I cantieri italiani sono preoccupati: i dazi usa potrebbero dare un duro colpo alla produzione di yacht. Il made in Italy famoso e apprezzato in tutto il mondo potrebbe subire dei costi “inaspettati” che le aziende potrebbero gestire con difficoltà.
Nautica Italiana su questo non si nasconde e se pensiamo che le imprese che fanno parte dell’associazione rappresentano in pratica l’80% della produzione va da sé che la situazione è tutt’altro che ignorabile. E proprio per cercare di mettere il punto su una situazione che ben presto potrebbe farsi difficile, il presidente di Nautica Italiana Lamberto Tacoli ha scritto una lettera aperta al premier Giuseppe Conte che ora è divenuta pubblica e dove si legge tra le altre cose:
Mi rivolgo a Lei per condividere un appello a proteggere l’export della nautica italiana, che riguarda centinaia di milioni di euro di imbarcazioni da diporto, componentistica ed accessori, prodotti da aziende italiane e commercializzati negli Usa. Purtroppo le notizie riguardanti l’applicazione di possibili dazi, che in questo momento vedono contrapposte Usa ed Europa, hanno messo in allarme i mercati, le aziende e i distributori, da una sponda all’altra dell’oceano, turbando un delicato equilibrio che si sta ricreando dopo anni di crisi profonda.

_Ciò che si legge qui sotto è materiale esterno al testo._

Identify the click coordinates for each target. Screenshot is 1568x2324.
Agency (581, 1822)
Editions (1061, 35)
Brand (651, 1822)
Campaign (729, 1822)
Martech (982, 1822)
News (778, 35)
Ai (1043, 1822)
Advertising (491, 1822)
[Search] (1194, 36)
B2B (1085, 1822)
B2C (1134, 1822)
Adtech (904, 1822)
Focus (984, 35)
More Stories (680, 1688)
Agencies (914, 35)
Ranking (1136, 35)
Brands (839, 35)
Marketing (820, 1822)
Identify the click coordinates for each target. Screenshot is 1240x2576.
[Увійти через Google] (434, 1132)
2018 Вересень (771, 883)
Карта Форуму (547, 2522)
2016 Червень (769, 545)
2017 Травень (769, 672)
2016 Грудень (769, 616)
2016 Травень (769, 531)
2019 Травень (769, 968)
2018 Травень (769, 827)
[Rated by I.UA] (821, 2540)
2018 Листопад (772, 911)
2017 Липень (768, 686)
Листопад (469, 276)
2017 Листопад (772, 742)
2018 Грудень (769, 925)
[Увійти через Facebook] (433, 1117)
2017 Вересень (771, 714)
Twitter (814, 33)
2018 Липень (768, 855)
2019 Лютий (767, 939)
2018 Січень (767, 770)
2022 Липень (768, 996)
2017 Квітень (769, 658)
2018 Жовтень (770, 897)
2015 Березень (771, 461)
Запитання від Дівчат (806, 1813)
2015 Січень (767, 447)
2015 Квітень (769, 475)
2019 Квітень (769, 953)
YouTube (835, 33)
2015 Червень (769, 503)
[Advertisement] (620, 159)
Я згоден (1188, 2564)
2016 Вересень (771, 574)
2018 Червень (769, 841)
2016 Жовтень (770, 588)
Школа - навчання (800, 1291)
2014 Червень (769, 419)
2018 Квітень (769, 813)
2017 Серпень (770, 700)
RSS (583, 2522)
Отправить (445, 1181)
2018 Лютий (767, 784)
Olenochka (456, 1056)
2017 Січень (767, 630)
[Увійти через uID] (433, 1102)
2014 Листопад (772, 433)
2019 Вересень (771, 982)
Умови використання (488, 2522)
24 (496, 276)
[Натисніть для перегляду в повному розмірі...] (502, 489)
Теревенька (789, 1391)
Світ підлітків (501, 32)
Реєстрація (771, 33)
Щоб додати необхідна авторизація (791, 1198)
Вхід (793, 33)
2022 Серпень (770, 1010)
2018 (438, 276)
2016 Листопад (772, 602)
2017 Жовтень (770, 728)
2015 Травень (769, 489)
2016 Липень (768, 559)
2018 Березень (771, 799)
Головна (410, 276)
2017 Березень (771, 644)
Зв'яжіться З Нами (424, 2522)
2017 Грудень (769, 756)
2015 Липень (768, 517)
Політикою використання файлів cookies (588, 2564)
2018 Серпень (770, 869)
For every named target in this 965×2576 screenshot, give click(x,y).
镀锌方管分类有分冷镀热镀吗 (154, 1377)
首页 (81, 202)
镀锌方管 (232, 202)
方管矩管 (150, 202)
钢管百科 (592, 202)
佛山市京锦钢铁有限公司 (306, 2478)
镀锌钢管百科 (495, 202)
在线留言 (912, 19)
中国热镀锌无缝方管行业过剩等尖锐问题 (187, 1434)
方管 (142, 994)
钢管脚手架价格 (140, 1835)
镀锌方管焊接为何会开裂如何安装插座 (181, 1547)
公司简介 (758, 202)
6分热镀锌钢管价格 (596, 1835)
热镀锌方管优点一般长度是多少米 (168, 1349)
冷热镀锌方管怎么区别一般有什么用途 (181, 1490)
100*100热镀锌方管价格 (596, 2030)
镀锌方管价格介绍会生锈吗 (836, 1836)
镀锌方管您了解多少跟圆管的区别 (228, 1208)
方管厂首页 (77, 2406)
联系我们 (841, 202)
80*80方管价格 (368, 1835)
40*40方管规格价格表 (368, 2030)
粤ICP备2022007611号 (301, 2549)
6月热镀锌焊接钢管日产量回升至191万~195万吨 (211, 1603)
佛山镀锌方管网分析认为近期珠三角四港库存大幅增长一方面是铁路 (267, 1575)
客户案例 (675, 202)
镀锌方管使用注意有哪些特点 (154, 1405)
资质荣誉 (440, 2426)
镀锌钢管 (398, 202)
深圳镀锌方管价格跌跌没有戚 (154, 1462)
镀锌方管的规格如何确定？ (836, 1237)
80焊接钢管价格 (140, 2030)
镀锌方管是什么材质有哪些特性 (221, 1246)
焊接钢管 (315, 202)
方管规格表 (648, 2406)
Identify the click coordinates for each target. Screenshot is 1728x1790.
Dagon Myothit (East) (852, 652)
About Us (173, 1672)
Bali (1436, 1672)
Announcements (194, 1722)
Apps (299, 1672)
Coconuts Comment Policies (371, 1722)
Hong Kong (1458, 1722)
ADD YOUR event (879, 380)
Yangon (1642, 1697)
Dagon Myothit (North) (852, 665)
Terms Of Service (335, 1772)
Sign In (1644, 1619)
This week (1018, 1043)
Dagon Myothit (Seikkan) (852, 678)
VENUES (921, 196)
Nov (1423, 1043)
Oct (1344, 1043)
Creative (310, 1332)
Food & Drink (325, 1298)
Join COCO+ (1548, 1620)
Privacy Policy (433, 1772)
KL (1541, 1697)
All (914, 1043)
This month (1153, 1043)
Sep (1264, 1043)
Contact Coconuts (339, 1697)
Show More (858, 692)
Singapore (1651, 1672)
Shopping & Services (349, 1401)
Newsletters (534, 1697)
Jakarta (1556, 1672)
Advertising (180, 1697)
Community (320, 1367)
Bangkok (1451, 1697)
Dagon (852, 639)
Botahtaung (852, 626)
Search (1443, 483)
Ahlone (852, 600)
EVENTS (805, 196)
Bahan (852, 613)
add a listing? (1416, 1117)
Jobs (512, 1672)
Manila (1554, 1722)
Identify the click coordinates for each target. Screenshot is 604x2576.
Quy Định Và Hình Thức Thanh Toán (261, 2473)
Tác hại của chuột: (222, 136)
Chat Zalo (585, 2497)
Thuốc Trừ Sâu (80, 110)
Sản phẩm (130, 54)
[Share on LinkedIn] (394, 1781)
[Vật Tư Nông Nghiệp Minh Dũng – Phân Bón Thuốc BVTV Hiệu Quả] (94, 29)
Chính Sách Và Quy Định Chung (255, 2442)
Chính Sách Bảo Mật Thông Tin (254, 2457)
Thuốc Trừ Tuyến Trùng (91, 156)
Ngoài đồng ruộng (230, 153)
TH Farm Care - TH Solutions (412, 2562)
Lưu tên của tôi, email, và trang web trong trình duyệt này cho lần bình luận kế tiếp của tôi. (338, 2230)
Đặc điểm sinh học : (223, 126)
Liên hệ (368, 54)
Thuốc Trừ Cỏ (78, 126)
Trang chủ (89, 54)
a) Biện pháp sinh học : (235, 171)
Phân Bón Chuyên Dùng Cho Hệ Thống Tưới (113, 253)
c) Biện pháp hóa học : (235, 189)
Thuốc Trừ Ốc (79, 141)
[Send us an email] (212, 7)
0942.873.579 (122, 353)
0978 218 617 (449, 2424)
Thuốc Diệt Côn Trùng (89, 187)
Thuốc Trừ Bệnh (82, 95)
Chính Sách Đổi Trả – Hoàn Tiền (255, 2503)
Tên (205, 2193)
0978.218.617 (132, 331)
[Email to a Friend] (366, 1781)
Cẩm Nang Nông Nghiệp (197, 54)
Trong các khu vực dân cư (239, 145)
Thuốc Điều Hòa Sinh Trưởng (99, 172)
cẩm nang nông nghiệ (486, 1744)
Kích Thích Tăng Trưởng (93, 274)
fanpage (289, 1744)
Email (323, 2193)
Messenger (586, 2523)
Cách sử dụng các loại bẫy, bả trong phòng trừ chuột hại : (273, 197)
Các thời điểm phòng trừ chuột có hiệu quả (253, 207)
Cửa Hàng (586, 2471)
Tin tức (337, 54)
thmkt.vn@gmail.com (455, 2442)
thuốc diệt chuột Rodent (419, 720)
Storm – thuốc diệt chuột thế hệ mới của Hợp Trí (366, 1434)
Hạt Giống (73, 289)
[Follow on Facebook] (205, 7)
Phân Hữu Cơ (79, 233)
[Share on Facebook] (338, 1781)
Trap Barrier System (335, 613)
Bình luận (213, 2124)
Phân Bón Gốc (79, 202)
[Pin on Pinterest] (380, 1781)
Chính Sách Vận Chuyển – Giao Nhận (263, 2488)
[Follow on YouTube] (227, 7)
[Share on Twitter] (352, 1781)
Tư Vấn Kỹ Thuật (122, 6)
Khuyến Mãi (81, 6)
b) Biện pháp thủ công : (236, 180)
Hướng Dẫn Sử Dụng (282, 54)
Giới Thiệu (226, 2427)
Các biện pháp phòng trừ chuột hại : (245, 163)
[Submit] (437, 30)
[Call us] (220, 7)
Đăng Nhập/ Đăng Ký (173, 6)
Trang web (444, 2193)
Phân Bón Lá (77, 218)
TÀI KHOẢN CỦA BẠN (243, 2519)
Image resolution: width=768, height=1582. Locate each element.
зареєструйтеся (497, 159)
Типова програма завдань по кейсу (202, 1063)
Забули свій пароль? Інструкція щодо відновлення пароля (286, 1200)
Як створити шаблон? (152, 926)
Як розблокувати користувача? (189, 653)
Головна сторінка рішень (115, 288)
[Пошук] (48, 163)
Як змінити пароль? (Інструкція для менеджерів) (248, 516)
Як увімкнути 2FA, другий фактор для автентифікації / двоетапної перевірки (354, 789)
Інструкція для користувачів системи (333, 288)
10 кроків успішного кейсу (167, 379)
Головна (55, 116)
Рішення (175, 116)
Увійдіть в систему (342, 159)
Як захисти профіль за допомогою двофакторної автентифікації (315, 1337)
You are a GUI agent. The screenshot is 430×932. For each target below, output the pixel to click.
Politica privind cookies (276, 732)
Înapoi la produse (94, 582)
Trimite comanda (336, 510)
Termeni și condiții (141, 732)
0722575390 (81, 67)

Timori giustificati se si pensa che i cantieri italiani esportano il 90% della loro produzione e che “il mercato Usa rappresenta circa il 45% del valore di tale export“. Senza dimenticare poi che il comparto nautico è in grado, indotto compreso, di creare un volume d’affari di circa 4 miliardi di euro dando lavoro a oltre 70 mila persone. Continua Tacoli:
Se i dazi al momento minacciati dovessero effettivamente applicarsi anche nei confronti delle importazioni nautiche dall’Europa, ciò recherebbe un danno incalcolabile non solo all’industria nautica italiana, ma anche alla filiera Usa [dato che] gran parte della rete distributiva commerciale e dei siti dedicati ai servizi e all’assistenza negli Stati Uniti sono gestiti da imprenditori e addetti americani.
Sarà possibile salvare il made in Italy da questa possibile crisi?